The Animals & Their Ranks
From strongest to weakest, each side has one of each animal:
- Elephant — 8 (strongest)
- Lion — 7
- Tiger — 6
- Leopard — 5
- Wolf — 4
- Dog — 3
- Cat — 2
- Rat — 1 (weakest — but the most cunning)
How Animals Move
- One square at a time, orthogonally — up, down, left, or right. Never diagonally.

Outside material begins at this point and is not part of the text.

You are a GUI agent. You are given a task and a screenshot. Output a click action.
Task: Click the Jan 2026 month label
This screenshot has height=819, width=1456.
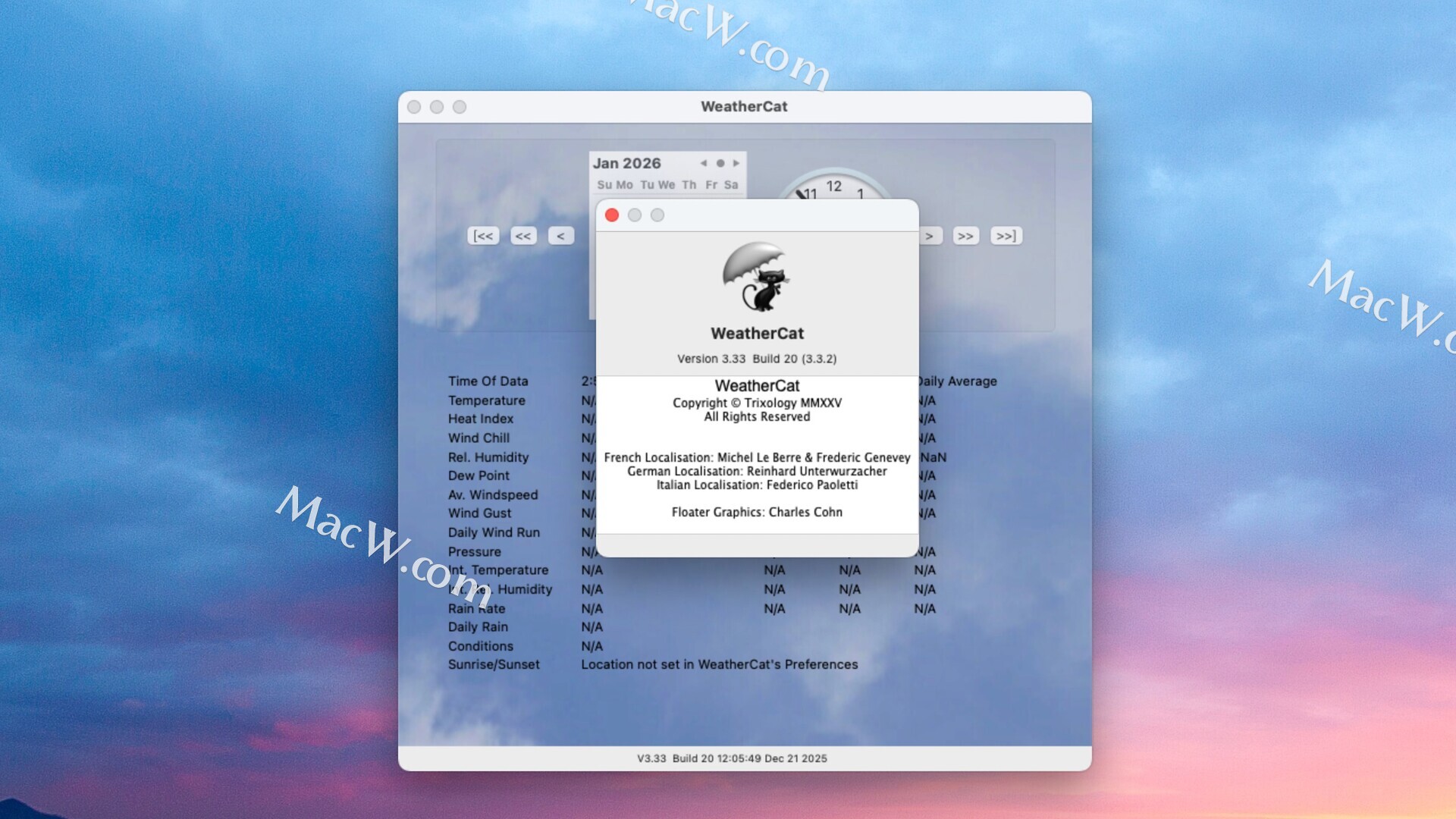(x=626, y=163)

- You may never enter your own den.
- Only the Rat may enter the water. Every other animal must go around the rivers.
Capturing
To capture, move onto an adjacent enemy whose rank is equal to or lower than your own. The captured animal is removed. But there are crucial exceptions:
The exceptions that make the game:
- The Rat captures the Elephant. The Rat (1) may capture the Elephant (8) — the only animal that can — yet the Elephant can never capture the Rat. This is the single most-violated rule, so remember it well.

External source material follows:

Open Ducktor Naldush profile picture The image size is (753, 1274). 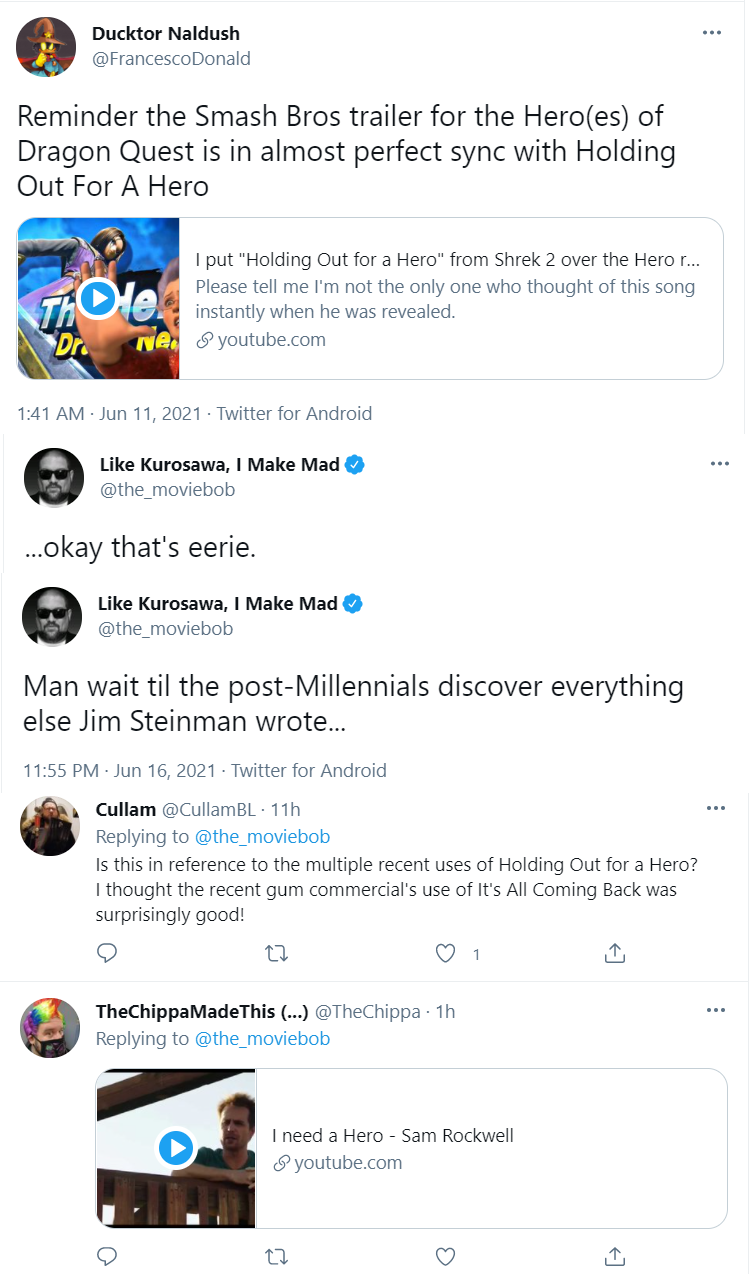point(47,46)
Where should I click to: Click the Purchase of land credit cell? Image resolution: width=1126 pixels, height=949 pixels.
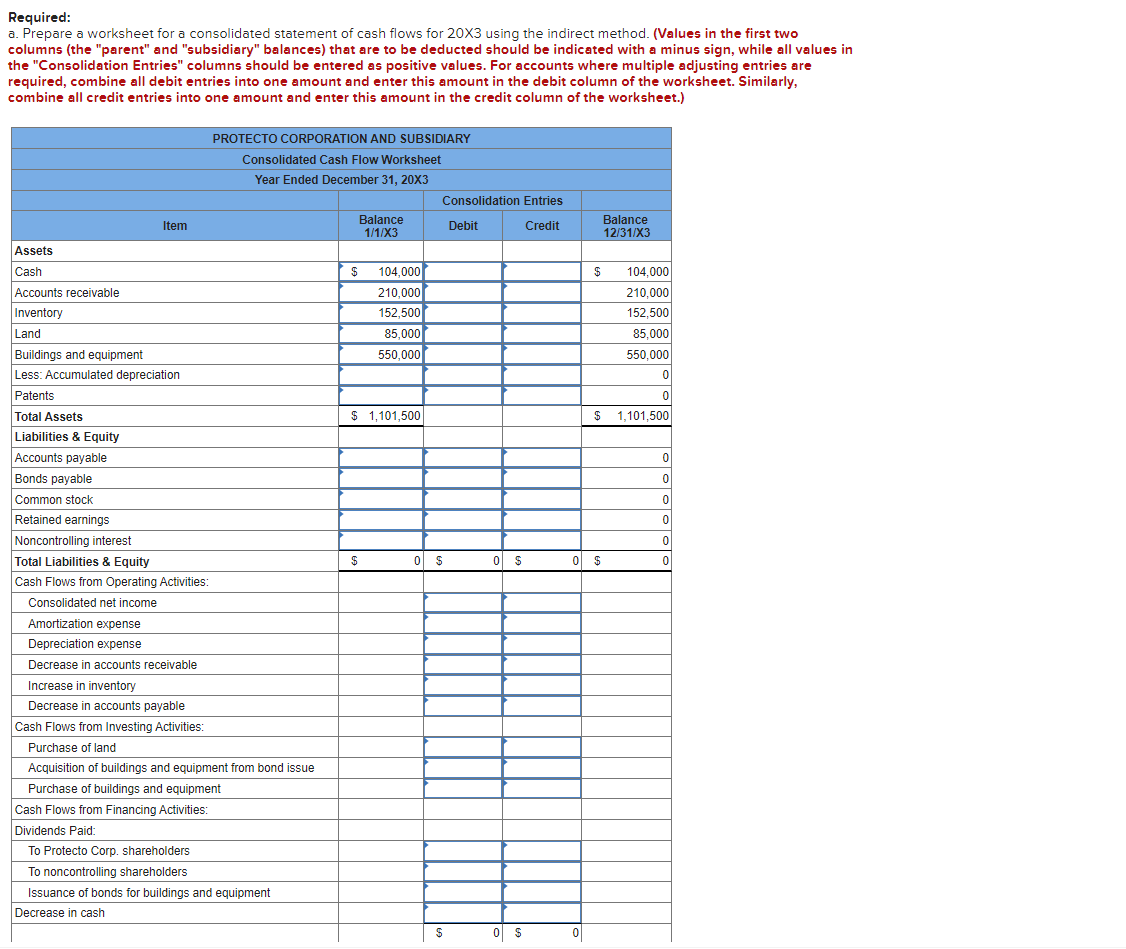pyautogui.click(x=541, y=747)
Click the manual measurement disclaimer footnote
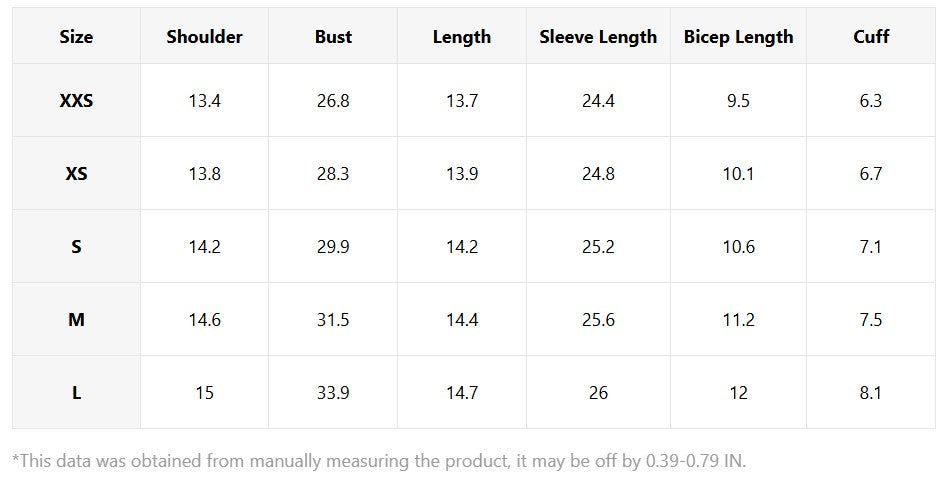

- Swimming Rats. A Rat in the water cannot capture a land animal, and a land animal cannot capture a Rat in the water — the swimming rat is untouchable from the bank. A Rat also cannot capture on the very move it enters or leaves the water. Two Rats both in the water, however, may fight each other.

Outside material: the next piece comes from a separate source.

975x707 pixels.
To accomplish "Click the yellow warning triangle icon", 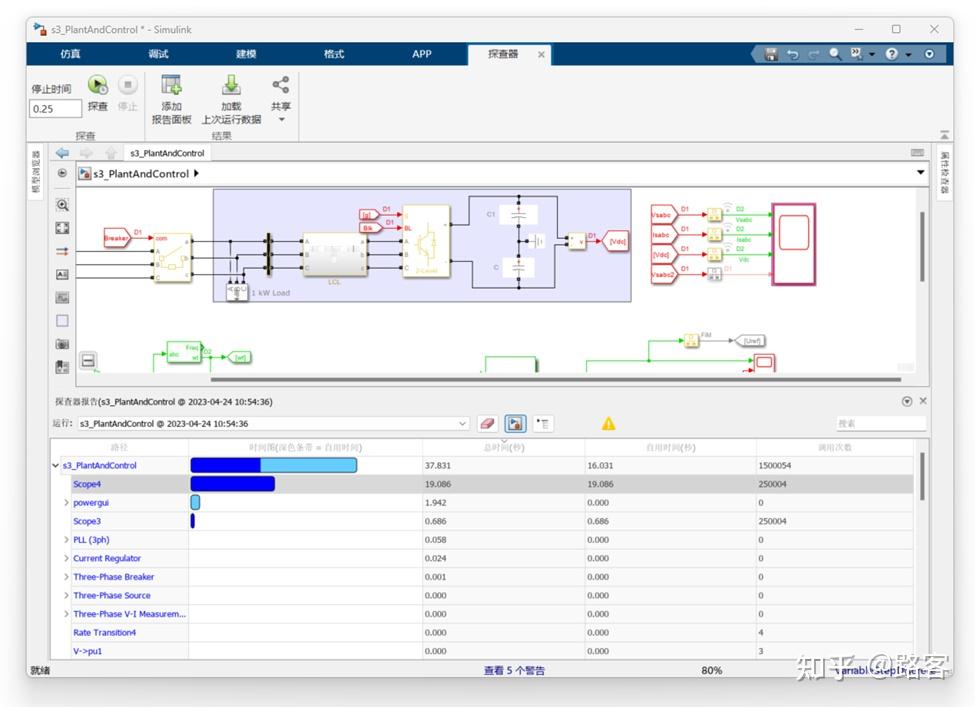I will pos(608,424).
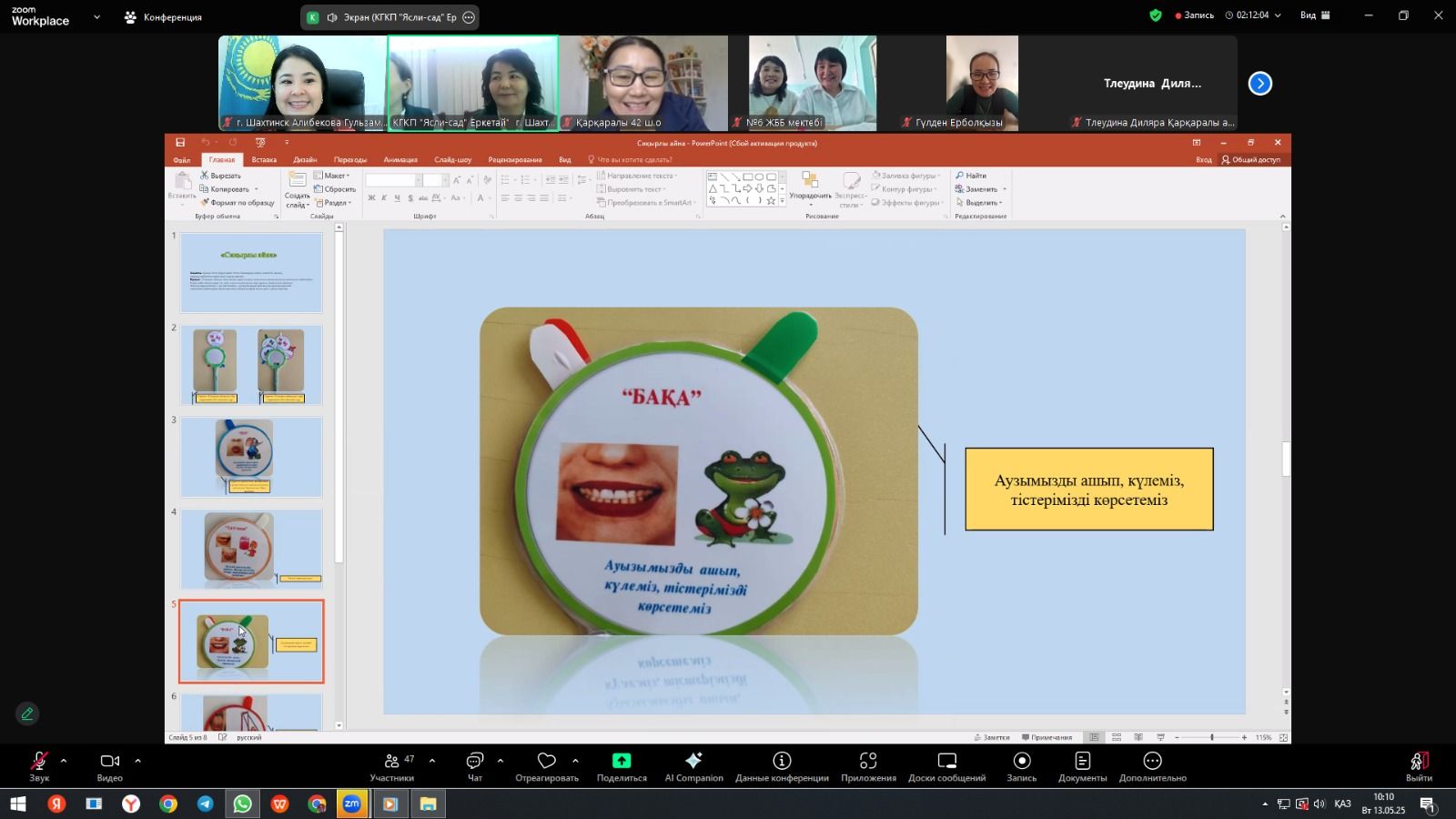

- Lion & Tiger river-leap. Both the Lion and the Tiger may jump straight across a river — horizontally or vertically — from one bank to the first land square on the far side, capturing any enemy they land on. But if any rat (yours or your opponent's) sits in the water along that line, the leap is blocked.
- Traps. When an enemy animal stands on one of your three traps, its rank drops to 0 — so any of your animals beside it may capture it, even your Rat taking a trapped Elephant. Your own traps never weaken your own animals, and the rank is restored the moment the animal steps off the trap.
How to Win
- Storm the den. Move any one of your animals into the enemy's den and you win immediately.
- Capture everything. If you capture all of your opponent's animals, you win.
- Trap them. If it is your opponent's turn and they have no legal move, they lose.
Strategy Tips
- Guard your den. A single enemy animal slipping into your den ends the game — keep a defender within reach at all times.
- Use the Rat boldly. The Rat threatens the Elephant and can swim where nothing else can follow, but it dies to almost everything on land — pick its moments.
- Watch for leaps. A Lion or Tiger across the river can strike from surprising distance. Park a Rat in the water to shut a leap down.
- Bait the traps. Lure a strong enemy onto one of your traps, where even a humble animal can take it.
Cultural History
Dou Shou Qi — 斗兽棋, "the game of fighting animals" — is a popular Chinese strategy game, beloved by children across the Far East, where it is commonly known in English as Jungle or Animal Chess. Eight animals, ranked from elephant down to rat, cross a board split by two rivers, racing to break into the opponent's den.
Its enduring appeal lies in its exceptions: the rat alone can swim and topple the mighty elephant — a small-defeats-large motif that resonates across folk tradition — while the lion and tiger leap clear over the water unless a rat lies in wait to block them. Simple enough for a child to learn yet full of asymmetric powers and tactical traps, it remains a staple of family game shelves and schoolyards throughout China and the wider region.